Une vérification des faits effectuée par l’AP en novembre 2020 donne la même explication quant à la raison pour laquelle les fabricants de vaccins ont été autorisés à effectuer des essais sur l’homme en même temps que sur l’animal.

Selon AP, Pfizer et Moderna ont reçu l’autorisation de tester simultanément leurs vaccins sur des animaux alors qu’ils menaient des essais de phase 1 sur des humains « en raison du besoin urgent d’un vaccin dans le cadre d’une pandémie galopante ».

Cependant, une vérification des faits effectuée par Full Fact en avril 2021 a révélé que les essais sur les animaux ont été réalisés en même temps que les essais sur les humains, car il existait déjà des données montrant que les vaccins étaient sûrs.

Chris Magee, responsable des politiques et des médias à l’association britannique Understanding Animal Researcha déclaré à Full Fact que dans le cas des vaccins contre la COVID-19, « il existait déjà des données indiquant que les vaccins étaient sûrs, ce qui a permis aux chercheurs de mener des essais sur des animaux parallèlement aux premières étapes des essais sur l’homme ».

Mme Iversen a déclaré que le commentaire de M. Magree, selon lequel « des données existaient déjà », faisait probablement référence à des études antérieures sur des animaux concernant des vaccins potentiels utilisant la technologie ARNm.

Mme Iversen a dit :

« Le problème est qu’aucun autre vaccin à ARNm n’a été mis sur le marché avec succès.

« Alors pourquoi les autres vaccins testés avec des ARNm ne sont pas arrivés sur le marché ? Comment pourraient-ils regarder ceux qui n’ont pas été commercialisés et dire : « Bon, eh bien, ils sont sûrs » ?

« Peut-être avez-vous testé la technologie actuelle ARNm … mais lorsque vous mélangez la technologie ARNm avec un certain virus ou un autre virus, vous pourriez obtenir des résultats totalement différents ».

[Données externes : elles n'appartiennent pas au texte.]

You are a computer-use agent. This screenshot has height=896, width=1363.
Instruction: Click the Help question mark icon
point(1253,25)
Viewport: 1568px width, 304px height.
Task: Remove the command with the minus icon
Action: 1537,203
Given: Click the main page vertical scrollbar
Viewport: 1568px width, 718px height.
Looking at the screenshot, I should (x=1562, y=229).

Mme Iversen pense que lorsque certaines personnes affirment « avoir évité les essais sur les animaux », elles disent en réalité : « Pourquoi voulez-vous faire cette expérience sur moi ? Pourquoi voulez-vous me donner cela alors que vous n’avez pas suivi toute la procédure pour vous assurer que cela répondait aux protocoles de sécurité ? Je ne suis pas à l’aise avec ça ».

Le fait que les essais du vaccin contre la COVID-19 sur les animaux aient été réalisés en même temps que les essais sur l’homme « ne rassure pas ceux qui ont ce sentiment », a-t-elle déclaré.

« Nous ne connaissons pas maintenant les effets secondaires à long terme chez les animaux » parce que les animaux ont été euthanasiés dans les 7 jours

La vérification des faits effectuée par Full Fact en avril 2021 indique également que des tests sur des animaux ont été effectués et que les animaux – dans ce cas, des souris – sont morts, mais que ces décès n’ont pas été causés par le vaccin.

Les souris sont mortes parce qu’elles ont été euthanasiées sept jours après avoir reçu l’injection du vaccin, comme le veut la « procédure standard dans ce type d’essai ».

Mais, selon Mme Iversen, cette « procédure standard » laisse des questions sans réponse sur les éventuels effets à long terme du vaccin contre la COVID-19.

« Nous ne connaissons pas maintenant les effets secondaires à long terme chez un animal parce que vous l’avez euthanasié en sept jours », a-t-elle déclaré.